A study published in the journal Sleep (2021) examined longitudinal associations of sleep problems with alcohol and cannabis use across six annual waves of data from adolescence to emerging adulthood among 3265 youth from California (ages 16–22 across waves).
Smaller declines in social jetlag (e.g., the time difference between the midpoint of sleep on workdays and on free days), increases in trouble sleeping, and later weekday and weekend bedtimes were associated with increases in likelihood of alcohol use over time.
Declines in weekend time in bed, as well as increases in weekday time in bed and later weekday and weekend bedtime were associated with increases in likelihood of cannabis use over time.

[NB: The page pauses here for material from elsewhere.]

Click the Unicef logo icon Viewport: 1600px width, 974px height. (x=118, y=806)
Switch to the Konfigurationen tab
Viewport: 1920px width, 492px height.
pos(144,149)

Problems with sleep health were associated with alcohol and cannabis use from late adolescence into emerging adulthood.
We agree with the study’s authors who concluded that improving sleep is an important target for intervention efforts to reduce the risk of substance use during this critical developmental transition.
In addition to encouraging adolescents to get at least 8-10 hours of sleep most nights as recommended by the American Academy of Sleep Medicine (https://www.cdc.gov/healthyschools/features/students-sleep.htm), sleep health indicators such as social jetlag, bedtimes, time in bed and trouble sleeping should be addressed in integrated programs aimed at preventing substance use among young people.